About six or maybe seven years ago I went to an auction sale on Hwy 22 between London and Strathroy Ontario. It was a cabinet maker who was going out of business. From what I gathered from various people at the auction, he had started out well but when times got a bit hard as they no doubt often do for any small business, he had to supplement his income as a finish carpenter.
Seems there was, and probabaly still is a fair demand for qualified and capable finish carpenters and he found increasingly that he was getting more and more of his income from that, and worse spending more and more of his time doing that and he could not take on any sizable cabinet jobs due to time constraints.
So he decided, perhaps helped in his decision by his creditors, who knows, to sell off the cabinet stuff. He had a home made vacumn press for veneering a lathe he built that had a five foot bed on it, and a fair bit of really nice lumber. It was almost sickening to see a pile of thick cherry go for a quarter of it's real value.
The nice thing was that, there were no antique dealers or casual types there for the most part as there were a number of competing sales that day. So it was mainly die hard woodworkers both amateur and professional and since as a group we seemed to speak the same language a good time was had by all. It was probably the most fun auction I have ever attended.

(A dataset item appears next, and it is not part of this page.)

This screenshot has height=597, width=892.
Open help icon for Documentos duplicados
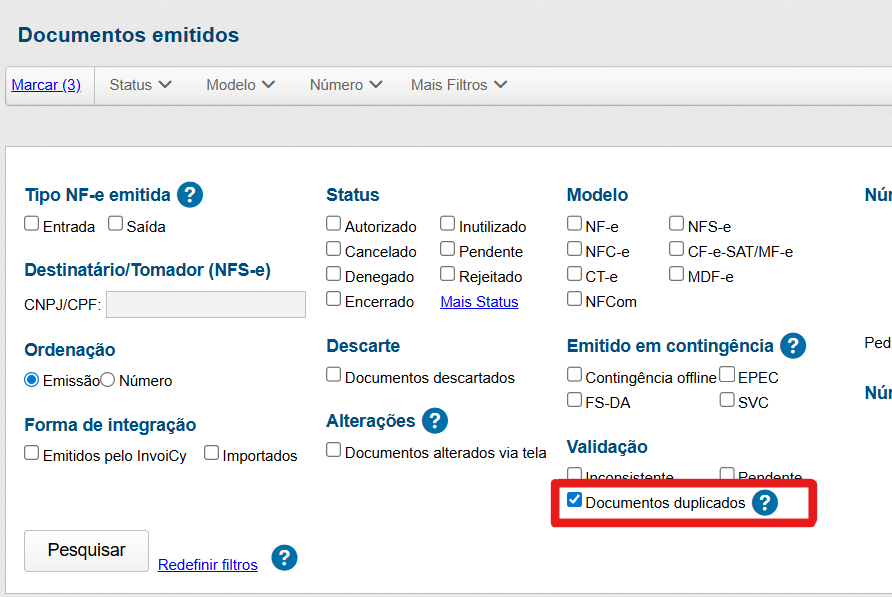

Now to the subject of the post, I bought a shop made coping saw similar to what Bob Smalser offered a tutorial for on here last week. It was of a nice brown coolur wood, not sure what, and had 1/4 inch band saw blade. I doubt at the time I ever intended to use it, perhaps figured on hanging it on the wall, or something.
Well in my current project I needed to do some coping saw work for the decorative parts of a plinth for a blanket box. I tried, yet again, to do it with a metal thing I bought from Lee Valley with frankly poor results. Then this morning when thinking of Bobs thread I wondered about that saw, and found it and looked it over. The adjusting knobs turn the blade to pretty much any angle you want, so I thought it could not be any worse than what I had already done.
Started the first cut and it was no better, but as I got near the end of the frist cut something clicked inside my head, and I started making sense of this thing, and found I could follow the lines I had done quite easily, amazing, while a rough cut it was remarkably accurate, and cleaned up easily with a rasp and wood file.
So on this saw is carved Phil 85, I assume that being the year he made it. To Phil thanks for the saw and I sincerely wish now, I had paid more than the two dollars I gave, it is really remarkable. It might have been the cabinet maker or maybe a friend of his hard to say now, but if anyone in the London area who reads this knows of a cabinet maker finish carpenter named Phil direct him to this post.